L’avvelenamento dei dati è estremamente efficace in quanto difficile da rimuovere: una volta che un modello IA ha imparato qualcosa di sbagliato a causa di Nightshade, è necessario individuare e cancellare ogni singola immagine “malevola” per fare in modo che l’IA generi immagini corrette.

Immagine condivisa dai ricercatori Immagine id 2963

Il team ha fatto dei test avvelenando Stable Diffusion, rilevando che bastano 50 immagini per inziare a creare problemi: i cani creati dall’IA avevano troppe zampe, o volti irreali; con 300 immagini Stable Diffusion ha iniziato a creare gatti quando gli venivano chiesti cani, segno che l’IA era stata “sabotata” con successo dalle immagini modificate con Nightshade.

Ben Zhao ha ammesso che c’è il rischio che le persone abusino di Nightshade per scopi malevoli; tuttavia, è anche convinto che servirebbero migliaia di campioni per avvelenare a un modello reale e di grandi dimensioni, dal momento che questi sono allenati su miliardi di immagini.

"Non conosciamo ancora difese robuste contro questi attacchi. Non abbiamo ancora visto attacchi con il veleno su modelli di apprendimento automatico moderni nel mondo reale, ma potrebbe essere solo una questione di tempo", afferma Vitaly Shmatikov, un professore dell'Università di Cornell specializzato nella sicurezza dei modelli IA ed esterno alla ricerca.

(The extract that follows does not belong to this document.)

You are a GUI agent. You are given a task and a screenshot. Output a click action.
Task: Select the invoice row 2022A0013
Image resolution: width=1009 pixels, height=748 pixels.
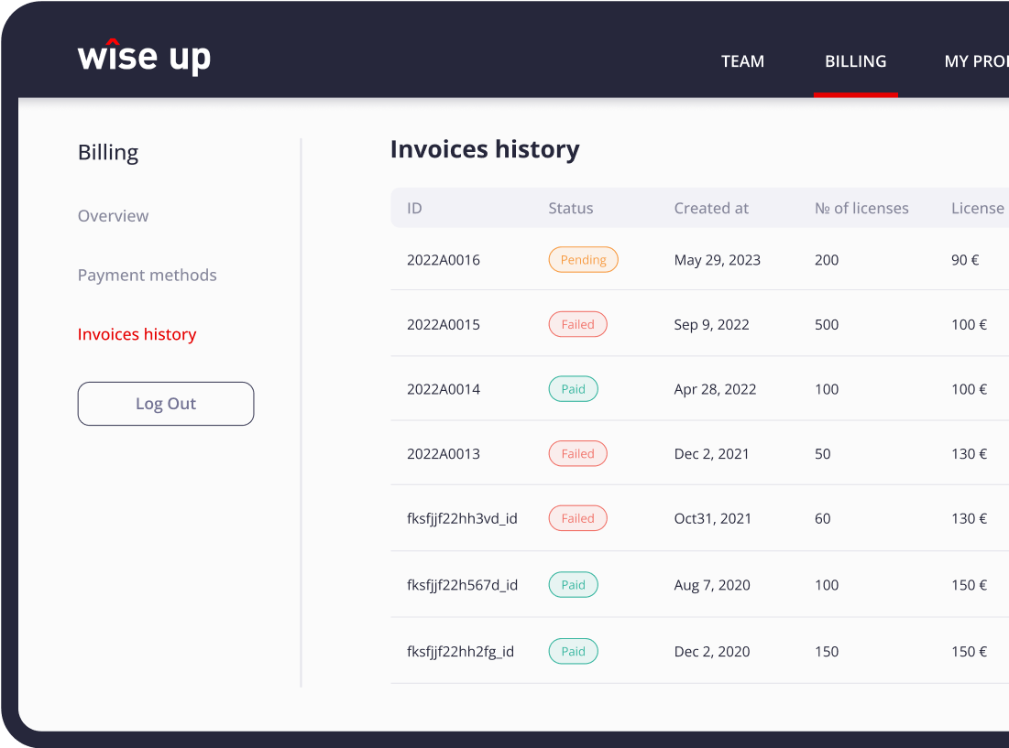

Gautam Kamath, professore assistente all'Università di Waterloo che si occupa di privacy dei dati e della robustezza dei modelli di intelligenza artificiale, ha affermato: "non scompaiono magicamente per questi nuovi modelli, anzi diventano solo più gravi. Questo è particolarmente vero quando questi modelli diventano più potenti e le persone ripongono sempre più fiducia in essi, poiché gli interessi aumentano nel tempo".

Aziende come OpenAI e Stability AI offrono agli artisti la possibilità di escludere l’uso delle loro immagini per l’addestramento, ma gli artisti sono convinti che non sia abbastanza, in quanto queste politiche di esclusione lasciano comunque alle aziende tutto il potere.